Exercise
Update the stretch from the line containing "This screenshot has width=867, height=1205." through the line containing "[x=175, y=189]" by replacing "Where should I click to" with "Where do I click to" and leaving everything else unchanged. Give back only those lines.
# Information given start
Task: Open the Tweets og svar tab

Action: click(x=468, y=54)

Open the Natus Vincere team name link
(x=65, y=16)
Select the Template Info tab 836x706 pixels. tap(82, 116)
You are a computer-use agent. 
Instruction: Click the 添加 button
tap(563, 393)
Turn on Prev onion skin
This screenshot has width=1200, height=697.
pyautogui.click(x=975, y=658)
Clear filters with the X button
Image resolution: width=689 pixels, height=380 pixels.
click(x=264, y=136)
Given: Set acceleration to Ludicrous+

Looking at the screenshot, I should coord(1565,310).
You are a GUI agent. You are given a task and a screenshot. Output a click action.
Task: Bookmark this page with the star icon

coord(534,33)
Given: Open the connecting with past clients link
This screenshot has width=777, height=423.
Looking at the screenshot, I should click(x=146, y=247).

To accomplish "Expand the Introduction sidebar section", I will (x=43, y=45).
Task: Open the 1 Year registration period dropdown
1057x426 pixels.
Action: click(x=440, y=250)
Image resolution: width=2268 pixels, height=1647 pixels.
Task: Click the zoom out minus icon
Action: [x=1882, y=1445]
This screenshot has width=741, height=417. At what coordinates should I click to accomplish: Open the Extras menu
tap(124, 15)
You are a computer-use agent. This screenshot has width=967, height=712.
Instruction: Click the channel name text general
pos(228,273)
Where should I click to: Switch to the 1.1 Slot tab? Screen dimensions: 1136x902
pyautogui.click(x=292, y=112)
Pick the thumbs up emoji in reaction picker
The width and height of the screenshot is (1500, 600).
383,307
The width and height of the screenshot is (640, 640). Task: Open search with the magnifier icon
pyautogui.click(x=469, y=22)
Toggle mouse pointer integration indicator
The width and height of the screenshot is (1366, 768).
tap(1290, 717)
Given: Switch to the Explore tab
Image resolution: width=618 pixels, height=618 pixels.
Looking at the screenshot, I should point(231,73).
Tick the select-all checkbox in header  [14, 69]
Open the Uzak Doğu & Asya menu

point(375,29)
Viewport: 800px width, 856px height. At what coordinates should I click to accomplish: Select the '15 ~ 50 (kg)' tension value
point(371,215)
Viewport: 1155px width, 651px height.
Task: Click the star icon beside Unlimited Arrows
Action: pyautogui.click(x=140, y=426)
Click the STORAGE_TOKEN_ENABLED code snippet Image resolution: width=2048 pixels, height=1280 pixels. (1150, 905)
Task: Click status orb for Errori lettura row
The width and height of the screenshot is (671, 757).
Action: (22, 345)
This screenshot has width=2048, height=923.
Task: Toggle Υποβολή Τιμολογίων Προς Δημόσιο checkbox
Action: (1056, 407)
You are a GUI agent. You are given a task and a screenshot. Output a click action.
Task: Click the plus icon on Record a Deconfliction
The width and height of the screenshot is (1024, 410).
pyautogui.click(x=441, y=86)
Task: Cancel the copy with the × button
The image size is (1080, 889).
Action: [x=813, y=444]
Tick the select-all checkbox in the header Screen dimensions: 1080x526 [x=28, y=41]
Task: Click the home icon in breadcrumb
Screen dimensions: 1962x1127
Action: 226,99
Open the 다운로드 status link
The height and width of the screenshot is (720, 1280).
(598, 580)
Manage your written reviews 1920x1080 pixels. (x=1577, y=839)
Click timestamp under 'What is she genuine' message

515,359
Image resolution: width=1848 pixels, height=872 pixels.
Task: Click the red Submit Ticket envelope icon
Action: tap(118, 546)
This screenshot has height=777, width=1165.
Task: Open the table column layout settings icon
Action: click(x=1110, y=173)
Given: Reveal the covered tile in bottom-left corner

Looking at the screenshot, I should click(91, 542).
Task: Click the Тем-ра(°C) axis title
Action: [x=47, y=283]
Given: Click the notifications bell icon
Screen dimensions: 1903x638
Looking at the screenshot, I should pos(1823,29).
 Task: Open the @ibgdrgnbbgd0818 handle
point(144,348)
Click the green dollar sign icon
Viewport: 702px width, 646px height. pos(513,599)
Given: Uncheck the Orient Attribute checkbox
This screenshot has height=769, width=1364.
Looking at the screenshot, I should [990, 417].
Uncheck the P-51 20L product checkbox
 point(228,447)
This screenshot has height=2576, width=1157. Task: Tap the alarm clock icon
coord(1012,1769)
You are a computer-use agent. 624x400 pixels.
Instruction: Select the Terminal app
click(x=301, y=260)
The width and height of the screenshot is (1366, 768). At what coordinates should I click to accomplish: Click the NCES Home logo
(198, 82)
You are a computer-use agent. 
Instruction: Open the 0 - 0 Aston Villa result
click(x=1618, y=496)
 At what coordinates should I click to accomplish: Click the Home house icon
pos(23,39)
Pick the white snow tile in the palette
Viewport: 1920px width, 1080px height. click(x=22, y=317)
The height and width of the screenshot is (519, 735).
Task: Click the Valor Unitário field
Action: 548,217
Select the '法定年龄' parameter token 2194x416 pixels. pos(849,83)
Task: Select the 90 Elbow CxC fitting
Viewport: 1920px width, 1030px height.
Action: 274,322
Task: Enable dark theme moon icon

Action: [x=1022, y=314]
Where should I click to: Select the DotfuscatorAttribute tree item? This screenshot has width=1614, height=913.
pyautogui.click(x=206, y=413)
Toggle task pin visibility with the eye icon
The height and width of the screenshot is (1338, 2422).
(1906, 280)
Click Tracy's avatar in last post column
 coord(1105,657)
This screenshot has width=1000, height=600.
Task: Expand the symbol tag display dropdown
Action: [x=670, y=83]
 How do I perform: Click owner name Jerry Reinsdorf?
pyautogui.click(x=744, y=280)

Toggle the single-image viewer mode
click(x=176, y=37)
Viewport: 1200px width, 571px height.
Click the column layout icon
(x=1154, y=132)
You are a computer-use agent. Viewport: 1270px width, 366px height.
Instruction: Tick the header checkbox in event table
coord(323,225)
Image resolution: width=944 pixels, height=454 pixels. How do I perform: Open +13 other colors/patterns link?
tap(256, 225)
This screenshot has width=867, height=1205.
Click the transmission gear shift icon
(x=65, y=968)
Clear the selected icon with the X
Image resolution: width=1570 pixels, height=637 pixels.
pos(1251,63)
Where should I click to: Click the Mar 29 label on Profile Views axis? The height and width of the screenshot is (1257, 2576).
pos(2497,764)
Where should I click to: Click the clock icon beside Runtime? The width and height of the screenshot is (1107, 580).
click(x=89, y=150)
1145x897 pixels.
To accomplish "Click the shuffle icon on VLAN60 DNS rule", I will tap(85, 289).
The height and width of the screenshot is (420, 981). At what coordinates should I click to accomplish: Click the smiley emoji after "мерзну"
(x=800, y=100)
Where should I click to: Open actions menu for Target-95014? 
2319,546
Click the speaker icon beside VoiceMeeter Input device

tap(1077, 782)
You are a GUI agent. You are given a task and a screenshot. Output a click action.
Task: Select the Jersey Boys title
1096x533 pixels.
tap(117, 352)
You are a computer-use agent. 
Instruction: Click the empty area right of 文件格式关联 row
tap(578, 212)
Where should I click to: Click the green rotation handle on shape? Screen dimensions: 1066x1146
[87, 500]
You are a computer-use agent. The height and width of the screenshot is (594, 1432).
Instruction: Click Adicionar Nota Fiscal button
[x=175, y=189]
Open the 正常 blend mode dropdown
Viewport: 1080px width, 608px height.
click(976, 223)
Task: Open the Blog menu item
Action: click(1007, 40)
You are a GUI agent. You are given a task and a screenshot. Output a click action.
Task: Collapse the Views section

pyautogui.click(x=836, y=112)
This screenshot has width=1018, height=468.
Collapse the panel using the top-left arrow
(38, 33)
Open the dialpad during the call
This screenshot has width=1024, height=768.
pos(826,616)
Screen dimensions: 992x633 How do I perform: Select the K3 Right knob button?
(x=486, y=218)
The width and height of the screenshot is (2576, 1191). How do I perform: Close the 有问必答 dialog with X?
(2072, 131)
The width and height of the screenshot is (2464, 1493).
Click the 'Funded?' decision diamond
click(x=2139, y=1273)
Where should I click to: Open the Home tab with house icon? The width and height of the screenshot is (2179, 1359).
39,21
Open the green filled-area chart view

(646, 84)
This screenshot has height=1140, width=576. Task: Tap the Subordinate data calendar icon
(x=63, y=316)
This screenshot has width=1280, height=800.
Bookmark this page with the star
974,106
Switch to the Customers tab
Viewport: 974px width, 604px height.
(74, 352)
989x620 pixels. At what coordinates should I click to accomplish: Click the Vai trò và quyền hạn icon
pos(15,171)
# Information given end
Solution to the exercise
This screenshot has width=867, height=1205.
Click the transmission gear shift icon
(x=65, y=968)
Clear the selected icon with the X
Image resolution: width=1570 pixels, height=637 pixels.
pos(1251,63)
Where do I click to: Click the Mar 29 label on Profile Views axis? The height and width of the screenshot is (1257, 2576).
pos(2497,764)
Where do I click to: Click the clock icon beside Runtime? The width and height of the screenshot is (1107, 580).
click(x=89, y=150)
1145x897 pixels.
To accomplish "Click the shuffle icon on VLAN60 DNS rule", I will tap(85, 289).
The height and width of the screenshot is (420, 981). At what coordinates should I click to accomplish: Click the smiley emoji after "мерзну"
(x=800, y=100)
Where do I click to: Open actions menu for Target-95014? 
2319,546
Click the speaker icon beside VoiceMeeter Input device

tap(1077, 782)
You are a GUI agent. You are given a task and a screenshot. Output a click action.
Task: Select the Jersey Boys title
1096x533 pixels.
tap(117, 352)
You are a computer-use agent. 
Instruction: Click the empty area right of 文件格式关联 row
tap(578, 212)
Where do I click to: Click the green rotation handle on shape? Screen dimensions: 1066x1146
[87, 500]
You are a computer-use agent. The height and width of the screenshot is (594, 1432).
Instruction: Click Adicionar Nota Fiscal button
[x=175, y=189]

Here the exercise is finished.